Luciana Boiteux de Figueiredo Rodrigues (born 20 November 1972) is a Brazilian lawyer, professor of criminal law and criminology at the Federal University of Rio de Janeiro (URFJ), researcher, feminist, and human rights activist. She is currently a councilwoman for the city of Rio de Janeiro, affiliated with the Socialism and Liberty Party (PSOL).

==Biography==
Boiteux graduated with a bachelor's degree in law from Rio de Janeiro State University (UERJ). She did specialized research in economic criminal law with the University of Coimbra law school, as well as in international criminal law and international juridical cooperation with the Siracusa International Institute for Criminal Justice and Human Rights. She graduated with a master's degree in municipal law at UERJ, with her dissertation being The reverted panopticon: a history of prison and the vision of the imprisoned in Brazil. She furthered her studies and graduated with a doctorate in criminal law from the University of São Paulo with the thesis Penal control over illicit drugs: the impact of prohibitionism on the justice system and society.
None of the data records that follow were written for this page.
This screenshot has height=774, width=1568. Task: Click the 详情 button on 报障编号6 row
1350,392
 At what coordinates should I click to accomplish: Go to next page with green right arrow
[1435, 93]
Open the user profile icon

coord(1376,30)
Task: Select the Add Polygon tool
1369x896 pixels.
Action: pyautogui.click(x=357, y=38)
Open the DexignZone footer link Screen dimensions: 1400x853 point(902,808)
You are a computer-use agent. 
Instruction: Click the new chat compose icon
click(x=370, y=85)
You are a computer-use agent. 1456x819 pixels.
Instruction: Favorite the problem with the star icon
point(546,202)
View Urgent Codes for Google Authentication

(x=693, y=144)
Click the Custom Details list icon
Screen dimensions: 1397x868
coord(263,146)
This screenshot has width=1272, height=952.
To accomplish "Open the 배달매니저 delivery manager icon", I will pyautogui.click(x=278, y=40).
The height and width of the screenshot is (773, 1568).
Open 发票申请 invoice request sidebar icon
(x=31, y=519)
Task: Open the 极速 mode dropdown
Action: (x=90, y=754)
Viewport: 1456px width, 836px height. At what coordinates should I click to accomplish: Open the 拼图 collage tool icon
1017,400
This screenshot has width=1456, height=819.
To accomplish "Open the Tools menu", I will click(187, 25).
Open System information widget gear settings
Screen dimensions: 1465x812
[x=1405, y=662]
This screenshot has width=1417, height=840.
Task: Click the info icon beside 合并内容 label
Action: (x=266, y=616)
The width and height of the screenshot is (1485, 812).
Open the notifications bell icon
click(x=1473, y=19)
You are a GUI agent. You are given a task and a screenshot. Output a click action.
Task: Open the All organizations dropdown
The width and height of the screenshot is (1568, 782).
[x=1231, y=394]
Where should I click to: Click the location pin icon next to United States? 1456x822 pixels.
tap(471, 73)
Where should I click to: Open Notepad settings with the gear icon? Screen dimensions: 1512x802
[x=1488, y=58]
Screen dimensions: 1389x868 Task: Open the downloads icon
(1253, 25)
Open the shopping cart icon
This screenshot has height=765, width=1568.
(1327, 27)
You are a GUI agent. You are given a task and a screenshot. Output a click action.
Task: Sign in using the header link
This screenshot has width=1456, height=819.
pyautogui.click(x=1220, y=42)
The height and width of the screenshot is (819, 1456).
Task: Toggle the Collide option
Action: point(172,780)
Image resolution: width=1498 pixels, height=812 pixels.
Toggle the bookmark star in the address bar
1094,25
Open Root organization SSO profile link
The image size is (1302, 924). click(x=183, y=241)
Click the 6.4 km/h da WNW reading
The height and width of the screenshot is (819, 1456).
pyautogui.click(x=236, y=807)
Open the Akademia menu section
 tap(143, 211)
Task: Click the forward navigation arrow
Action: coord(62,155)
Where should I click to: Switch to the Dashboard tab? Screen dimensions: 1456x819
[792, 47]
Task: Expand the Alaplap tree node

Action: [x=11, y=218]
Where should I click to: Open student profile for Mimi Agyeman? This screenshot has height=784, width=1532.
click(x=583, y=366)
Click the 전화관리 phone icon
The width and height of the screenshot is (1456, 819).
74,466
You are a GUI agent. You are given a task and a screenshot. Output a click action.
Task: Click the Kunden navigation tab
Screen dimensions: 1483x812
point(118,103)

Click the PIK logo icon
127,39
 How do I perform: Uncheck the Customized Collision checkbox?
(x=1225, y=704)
She has done research on topics such as the intersection of gender and incarceration, the politics of drugs and socioeducative systems, and the impact of drug laws on the penitentiary system and on minorities. She is often a go-to academic reference on the debate of cannabis legalization in Brazil. In her capacity as a lawyer, she assisted PSOL with bringing arguments to the Supreme Federal Court (STF) that intended to decriminalize abortion in Brazil up to the 10th week of gestation.

In 2016, Boiteux affiliated herself with PSOL and became a candidate for vice-mayor of Rio de Janeiro that year, with Marcelo Freixo being the candidate for mayor. They advanced to the run-off with 553,424 votes, or 18.26% of the vote. They faced off against Marcelo Crivella and Fernando Mac Dowell in the run-off, where they lost with 1,163,662 votes, or 40.67% of the vote. In 2018, she ran to become a federal deputy for PSOL, and received 15,839 votes, becoming a substitute for her party's coalition. In 2020, she ran to become a councilwoman for the city of Rio de Janeiro and received 8,909 votes, again becoming a substitute for her party. She assumed the mandate of councilwoman on 1 February 2023 after then-councilman and fellow PSOL member Tarcísio Motta resigned to become a federal deputy.